[[ RECORDS TO USE open ]]

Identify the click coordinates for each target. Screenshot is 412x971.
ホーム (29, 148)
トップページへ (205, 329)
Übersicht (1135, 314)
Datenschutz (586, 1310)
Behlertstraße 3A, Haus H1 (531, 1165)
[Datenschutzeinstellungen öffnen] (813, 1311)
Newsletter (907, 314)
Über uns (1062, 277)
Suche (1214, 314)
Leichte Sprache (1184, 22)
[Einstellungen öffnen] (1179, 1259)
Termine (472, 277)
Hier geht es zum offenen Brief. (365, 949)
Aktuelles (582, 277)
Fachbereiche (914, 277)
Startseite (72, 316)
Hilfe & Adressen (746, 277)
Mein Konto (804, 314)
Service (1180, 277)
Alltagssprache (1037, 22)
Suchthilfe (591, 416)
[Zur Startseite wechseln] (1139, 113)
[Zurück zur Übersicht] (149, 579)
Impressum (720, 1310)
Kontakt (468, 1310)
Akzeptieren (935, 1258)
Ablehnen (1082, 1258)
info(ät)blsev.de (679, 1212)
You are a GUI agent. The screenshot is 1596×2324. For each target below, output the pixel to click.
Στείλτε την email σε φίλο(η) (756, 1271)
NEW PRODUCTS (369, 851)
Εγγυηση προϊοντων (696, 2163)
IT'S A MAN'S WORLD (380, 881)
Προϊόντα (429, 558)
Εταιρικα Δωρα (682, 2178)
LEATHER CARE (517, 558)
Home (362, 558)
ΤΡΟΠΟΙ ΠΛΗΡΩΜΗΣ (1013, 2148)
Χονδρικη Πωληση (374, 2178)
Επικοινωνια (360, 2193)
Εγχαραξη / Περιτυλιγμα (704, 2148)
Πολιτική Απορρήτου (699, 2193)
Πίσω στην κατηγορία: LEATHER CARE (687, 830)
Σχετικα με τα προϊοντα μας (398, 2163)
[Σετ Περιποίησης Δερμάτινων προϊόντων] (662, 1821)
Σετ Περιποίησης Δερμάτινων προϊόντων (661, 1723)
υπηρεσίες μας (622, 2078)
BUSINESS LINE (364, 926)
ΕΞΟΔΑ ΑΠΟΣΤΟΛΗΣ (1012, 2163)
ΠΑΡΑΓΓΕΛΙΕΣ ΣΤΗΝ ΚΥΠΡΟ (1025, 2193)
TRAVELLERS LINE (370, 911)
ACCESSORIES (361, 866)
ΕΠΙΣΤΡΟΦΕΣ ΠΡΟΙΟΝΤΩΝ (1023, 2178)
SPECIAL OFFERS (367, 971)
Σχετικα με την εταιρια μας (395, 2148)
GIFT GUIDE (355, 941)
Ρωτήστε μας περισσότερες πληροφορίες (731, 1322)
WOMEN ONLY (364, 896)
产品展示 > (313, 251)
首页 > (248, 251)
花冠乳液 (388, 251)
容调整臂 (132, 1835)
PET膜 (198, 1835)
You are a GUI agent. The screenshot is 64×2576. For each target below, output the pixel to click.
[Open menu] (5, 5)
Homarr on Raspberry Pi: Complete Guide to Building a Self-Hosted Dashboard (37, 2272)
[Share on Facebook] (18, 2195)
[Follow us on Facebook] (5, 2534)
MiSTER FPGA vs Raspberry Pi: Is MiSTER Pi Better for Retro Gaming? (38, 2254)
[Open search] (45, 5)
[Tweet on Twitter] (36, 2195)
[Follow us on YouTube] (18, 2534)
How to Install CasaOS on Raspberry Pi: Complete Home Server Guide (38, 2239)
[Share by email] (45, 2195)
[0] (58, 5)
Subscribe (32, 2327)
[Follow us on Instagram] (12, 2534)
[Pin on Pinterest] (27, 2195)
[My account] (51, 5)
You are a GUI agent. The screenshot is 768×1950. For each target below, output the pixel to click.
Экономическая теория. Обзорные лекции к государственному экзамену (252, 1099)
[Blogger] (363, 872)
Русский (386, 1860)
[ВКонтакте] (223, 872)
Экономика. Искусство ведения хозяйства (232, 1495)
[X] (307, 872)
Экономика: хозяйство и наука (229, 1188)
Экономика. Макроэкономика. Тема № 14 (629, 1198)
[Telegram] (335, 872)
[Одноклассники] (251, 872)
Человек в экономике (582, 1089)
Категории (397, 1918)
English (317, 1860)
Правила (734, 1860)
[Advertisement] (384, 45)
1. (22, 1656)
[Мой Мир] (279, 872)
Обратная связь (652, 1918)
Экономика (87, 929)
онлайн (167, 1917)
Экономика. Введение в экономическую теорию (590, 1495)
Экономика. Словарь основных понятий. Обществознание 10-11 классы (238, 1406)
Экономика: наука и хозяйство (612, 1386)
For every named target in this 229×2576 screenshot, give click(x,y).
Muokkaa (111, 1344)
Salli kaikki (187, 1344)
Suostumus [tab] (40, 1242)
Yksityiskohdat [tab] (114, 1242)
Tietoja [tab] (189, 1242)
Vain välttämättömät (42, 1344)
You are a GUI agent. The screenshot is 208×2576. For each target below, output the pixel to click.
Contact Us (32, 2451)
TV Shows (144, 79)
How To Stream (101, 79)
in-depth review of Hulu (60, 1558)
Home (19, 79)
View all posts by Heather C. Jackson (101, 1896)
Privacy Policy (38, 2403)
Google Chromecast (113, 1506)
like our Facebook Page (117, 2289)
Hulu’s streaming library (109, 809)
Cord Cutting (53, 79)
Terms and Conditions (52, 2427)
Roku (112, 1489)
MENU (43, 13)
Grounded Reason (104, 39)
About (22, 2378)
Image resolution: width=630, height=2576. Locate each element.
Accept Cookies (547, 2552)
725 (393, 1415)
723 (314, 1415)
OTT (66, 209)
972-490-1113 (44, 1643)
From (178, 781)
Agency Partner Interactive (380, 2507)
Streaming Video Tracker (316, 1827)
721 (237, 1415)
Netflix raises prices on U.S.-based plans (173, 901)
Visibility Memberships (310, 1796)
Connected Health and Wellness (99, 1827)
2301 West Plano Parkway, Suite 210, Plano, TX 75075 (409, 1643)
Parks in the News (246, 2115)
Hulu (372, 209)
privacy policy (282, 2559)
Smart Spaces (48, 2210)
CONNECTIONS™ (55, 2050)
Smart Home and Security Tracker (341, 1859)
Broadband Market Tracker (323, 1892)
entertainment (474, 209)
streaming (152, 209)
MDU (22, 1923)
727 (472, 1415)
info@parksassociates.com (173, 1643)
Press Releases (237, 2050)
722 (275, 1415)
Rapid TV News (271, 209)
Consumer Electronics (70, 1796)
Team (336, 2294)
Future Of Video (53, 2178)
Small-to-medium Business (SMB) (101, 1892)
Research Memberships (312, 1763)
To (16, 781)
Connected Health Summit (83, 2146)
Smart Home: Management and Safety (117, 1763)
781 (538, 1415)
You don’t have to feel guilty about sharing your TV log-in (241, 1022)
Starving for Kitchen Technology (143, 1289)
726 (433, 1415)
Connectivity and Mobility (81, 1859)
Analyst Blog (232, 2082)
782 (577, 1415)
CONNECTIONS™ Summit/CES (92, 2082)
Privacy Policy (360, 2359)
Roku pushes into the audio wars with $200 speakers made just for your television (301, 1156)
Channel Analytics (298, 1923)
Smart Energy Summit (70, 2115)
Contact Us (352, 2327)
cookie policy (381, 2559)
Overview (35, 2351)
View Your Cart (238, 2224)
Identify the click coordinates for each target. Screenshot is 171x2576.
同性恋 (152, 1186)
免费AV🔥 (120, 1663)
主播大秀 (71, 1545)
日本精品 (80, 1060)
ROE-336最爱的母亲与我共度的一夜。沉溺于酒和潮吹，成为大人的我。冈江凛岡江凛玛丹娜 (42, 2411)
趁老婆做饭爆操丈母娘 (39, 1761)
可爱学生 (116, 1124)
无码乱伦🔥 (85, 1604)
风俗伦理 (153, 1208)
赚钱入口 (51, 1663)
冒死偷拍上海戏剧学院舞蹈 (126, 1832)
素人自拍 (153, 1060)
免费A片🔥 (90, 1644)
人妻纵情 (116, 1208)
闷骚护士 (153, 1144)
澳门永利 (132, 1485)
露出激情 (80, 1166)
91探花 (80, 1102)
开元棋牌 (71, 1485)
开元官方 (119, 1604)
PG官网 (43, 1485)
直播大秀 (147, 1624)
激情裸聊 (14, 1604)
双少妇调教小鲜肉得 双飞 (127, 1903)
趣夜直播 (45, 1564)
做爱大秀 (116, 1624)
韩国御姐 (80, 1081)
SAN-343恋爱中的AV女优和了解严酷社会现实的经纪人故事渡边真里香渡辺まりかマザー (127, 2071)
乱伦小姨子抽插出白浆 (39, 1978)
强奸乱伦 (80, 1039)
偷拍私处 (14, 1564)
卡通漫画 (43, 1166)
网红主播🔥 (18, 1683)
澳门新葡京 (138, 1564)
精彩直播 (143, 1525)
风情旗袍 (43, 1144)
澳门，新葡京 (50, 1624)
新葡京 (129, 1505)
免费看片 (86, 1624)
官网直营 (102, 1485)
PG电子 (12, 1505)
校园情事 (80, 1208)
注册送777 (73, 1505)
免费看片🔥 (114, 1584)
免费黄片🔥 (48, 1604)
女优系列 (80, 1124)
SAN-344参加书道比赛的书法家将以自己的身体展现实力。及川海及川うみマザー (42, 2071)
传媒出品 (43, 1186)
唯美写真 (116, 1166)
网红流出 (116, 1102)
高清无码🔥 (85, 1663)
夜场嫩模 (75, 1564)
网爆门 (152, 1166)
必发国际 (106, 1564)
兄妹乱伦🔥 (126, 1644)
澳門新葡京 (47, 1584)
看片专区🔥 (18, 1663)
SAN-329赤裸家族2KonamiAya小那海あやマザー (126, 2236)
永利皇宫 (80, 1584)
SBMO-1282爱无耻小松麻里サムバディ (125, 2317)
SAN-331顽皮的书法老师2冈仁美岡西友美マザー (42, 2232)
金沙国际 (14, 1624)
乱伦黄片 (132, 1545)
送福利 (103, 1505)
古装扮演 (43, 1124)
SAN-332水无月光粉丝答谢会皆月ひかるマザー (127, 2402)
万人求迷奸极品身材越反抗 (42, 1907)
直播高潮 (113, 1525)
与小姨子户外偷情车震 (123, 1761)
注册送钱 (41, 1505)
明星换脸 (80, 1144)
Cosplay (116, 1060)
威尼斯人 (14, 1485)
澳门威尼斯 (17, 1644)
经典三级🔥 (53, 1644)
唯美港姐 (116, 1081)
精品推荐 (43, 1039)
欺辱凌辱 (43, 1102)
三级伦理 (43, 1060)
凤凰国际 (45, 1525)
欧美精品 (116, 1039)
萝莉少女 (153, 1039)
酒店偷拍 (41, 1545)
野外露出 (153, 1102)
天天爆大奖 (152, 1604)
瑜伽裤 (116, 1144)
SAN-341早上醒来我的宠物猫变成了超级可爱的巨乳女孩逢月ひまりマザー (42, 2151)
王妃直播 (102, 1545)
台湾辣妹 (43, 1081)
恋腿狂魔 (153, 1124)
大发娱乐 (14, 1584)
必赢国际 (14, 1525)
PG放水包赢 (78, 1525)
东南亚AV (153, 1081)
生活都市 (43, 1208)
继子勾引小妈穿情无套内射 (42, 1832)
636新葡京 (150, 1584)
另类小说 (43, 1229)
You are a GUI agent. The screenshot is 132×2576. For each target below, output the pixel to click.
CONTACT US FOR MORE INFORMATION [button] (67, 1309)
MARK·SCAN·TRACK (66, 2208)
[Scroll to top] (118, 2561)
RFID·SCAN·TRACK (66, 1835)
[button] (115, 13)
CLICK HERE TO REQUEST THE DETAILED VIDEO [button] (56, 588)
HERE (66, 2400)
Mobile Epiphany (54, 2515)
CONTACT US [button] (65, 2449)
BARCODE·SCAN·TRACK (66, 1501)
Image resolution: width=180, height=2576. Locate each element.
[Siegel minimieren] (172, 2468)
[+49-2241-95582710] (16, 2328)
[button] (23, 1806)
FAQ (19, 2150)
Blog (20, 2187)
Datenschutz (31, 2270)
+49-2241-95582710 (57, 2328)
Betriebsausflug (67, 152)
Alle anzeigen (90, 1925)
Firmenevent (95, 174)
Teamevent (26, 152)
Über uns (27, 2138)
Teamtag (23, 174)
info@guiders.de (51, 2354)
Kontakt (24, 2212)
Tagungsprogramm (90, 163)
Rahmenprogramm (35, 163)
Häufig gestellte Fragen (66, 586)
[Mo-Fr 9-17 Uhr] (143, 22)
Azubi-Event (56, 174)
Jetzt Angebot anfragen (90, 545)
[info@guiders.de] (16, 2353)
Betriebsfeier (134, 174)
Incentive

[[ RECORDS TO USE closed ]]

→ **DIRECTIONS**
Write out each line above that contains the word "Roku".

→ **TASK RESPONSE**
Roku (112, 1489)
Roku pushes into the audio wars with $200 speakers made just for your television (301, 1156)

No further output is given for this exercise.